In the past five years the higher education sector has undergone huge upheaval, beginning in 2010 with the Government’s decision to raise maximum tuition fees to £9,000 per year, and continuing this year with the lifting of the cap on the number of students that universities can take.
The net effect of these changes has been to commercialise the sector on a grand scale, putting pressure on universities to enhance their offerings.
As the competition to attract students has risen, so too have students’ own expectations about the experience they receive for the high fees they now pay – even though lecturers now have more students to teach. To help combat these challenges, universities are increasingly seeking to professionalise the role of marketing and build compelling brands that stand out.
Starting from square one
Gemmaine Walsh, who was recruited as director of marketing and communications at the University of Reading in 2012, says one of her biggest priorities has been to give the institution a clear identity. Her appointment was prompted by concerns that the university was unprepared for the impact of new market forces created by the Government’s reforms.
“It wasn’t that Reading had a bad reputation – it just didn’t have one,” explains Walsh. “So we decided to think about a wholesale repositioning of the university.”
Prior to Walsh’s appointment, there was no dedicated marketing function but she now works in an integrated internal team of 100 people covering communications, digital student engagement and recruitment. Last year the university ran its first ever national advertising campaign using bold, challenging imagery and the straplines, ‘We’re Ready’ and ‘Are you Ready?’ as a play on the word ‘Reading’.
“We have to build the same engagement, interest and cut-through as other youth brands.”
Gemmaine Walsh, University of Reading
The university is continuing this theme with a campaign launching this month for the 2016-17 recruitment year. In addition to using outdoor ads, it is making greater use of digital channels by running adverts on the Xbox console and by using programmatic buying to target online ads at its young audience. The university also partnered with Reading Festival for the first time last month to provide it with exclusive access and content from the event.
Last year’s marketing campaign saw the university scoop several awards and achieve a 21% annual increase in applications for the 2015-16 entry year – 10 times the national increase in applications. Walsh argues that, given the rate of change in the sector, Reading cannot afford to stand still when it comes to marketing.
“We’re progressing quite quickly because we have to; we have to get ahead of the game,” she adds. “We’re competing against other youth brands these days. There’s so much noise and we have to build the same engagement, interest and cut-through as other youth brands.”
Content-led marketing
Brunel University London has also sought to stand out with its marketing in order to appeal to an increasingly discerning generation of student consumers. Last month it launched a multichannel campaign aimed at students going through ‘clearing’, the nationwide service that finds courses for those who miss their expected A-level grades.
Every student who was offered a place at Brunel through clearing was sent an ‘I’m #goingtobrunel’ branded t-shirt and a welcoming postcard, all sealed in a silver envelope.
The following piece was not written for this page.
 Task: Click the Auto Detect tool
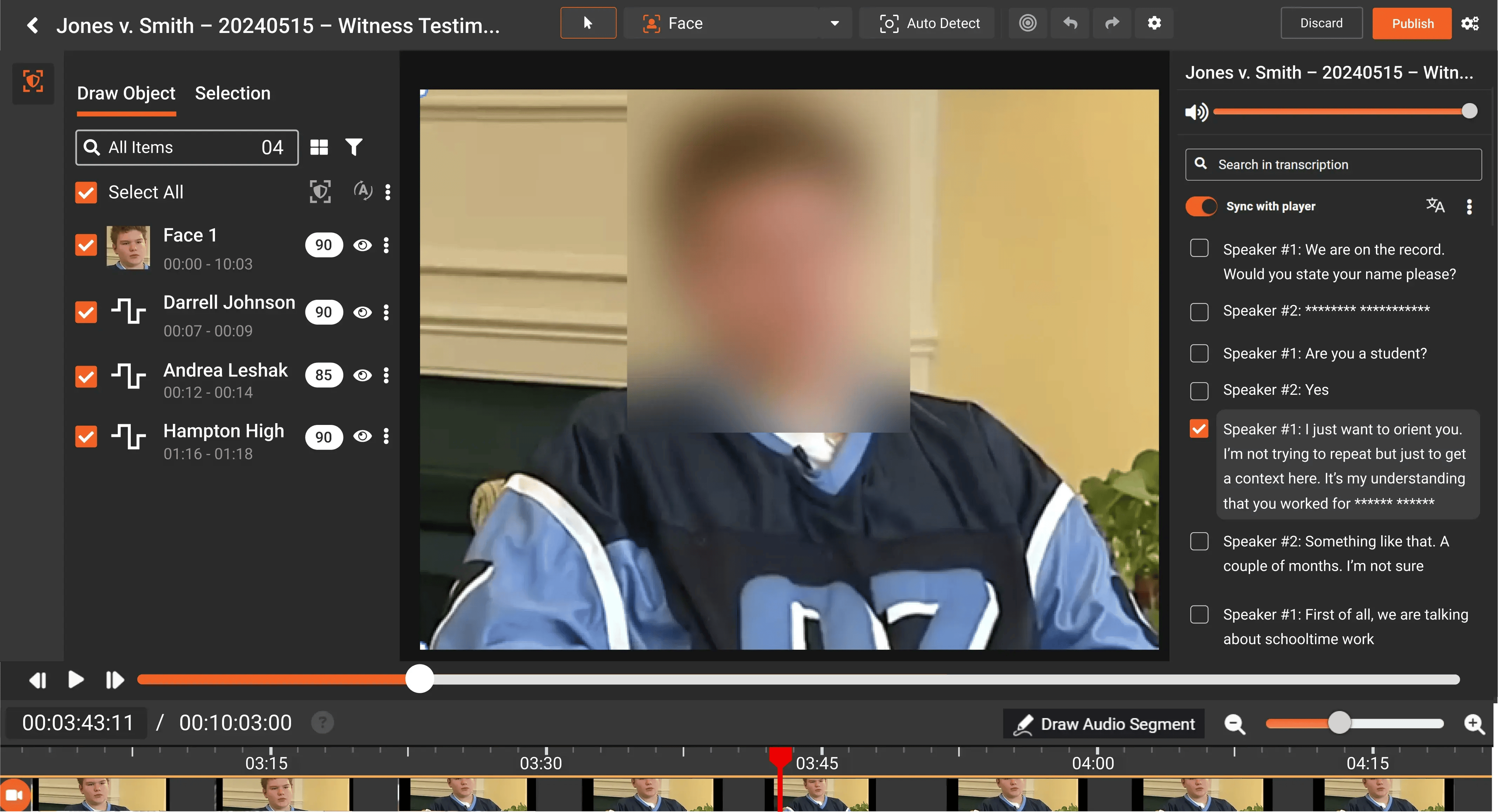(x=929, y=23)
The idea was to welcome the students into the university community, reassure them that their decision was the right one and encourage social sharing as students used the hashtag to post photographs of themselves in the t-shirts on social media.
Carly Marsh, who became head of marketing at Brunel three months ago, says the response to the initiative was so strong that existing students and alumni also got involved, with many asking for their own t-shirts.
Marsh’s appointment is designed to provide a new, more integrated approach to marketing within the institution. This includes a plan to relaunch the university’s website later this year with a greater focus on functionality and useful content for students.
“There has probably been too much of a reliance on just offering a prospectus or a course brochure,” she says. “Young people want to know what the experience is really like day-to-day so we’ve got to take a step away from product-led marketing and move more towards content marketing.”
Achieving a holistic approach to digital communications has also been at the forefront of Salford University’s marketing strategy. Last year it became a client of Hootsuite: a social media management platform that allows an organisation to coordinate all of its social communications via a central dashboard.
Salford uses the platform to achieve a consistent tone of voice in its marketing, as well as to deal with inbound student queries and communications that increasingly come via social channels.
Justin Clark, senior press officer at Salford, notes that as a consequence of higher tuition fees and rising expectations, students increasingly demand a fast and efficient service on the channels they commonly use. The university also launched a “Tinder-style app” last month to help students going through clearing to find the right course.
“We had the idea to become the first truly social university in the UK,” says Clark. “That means embedding it across not just PR and marketing, but opening it up right across the university.”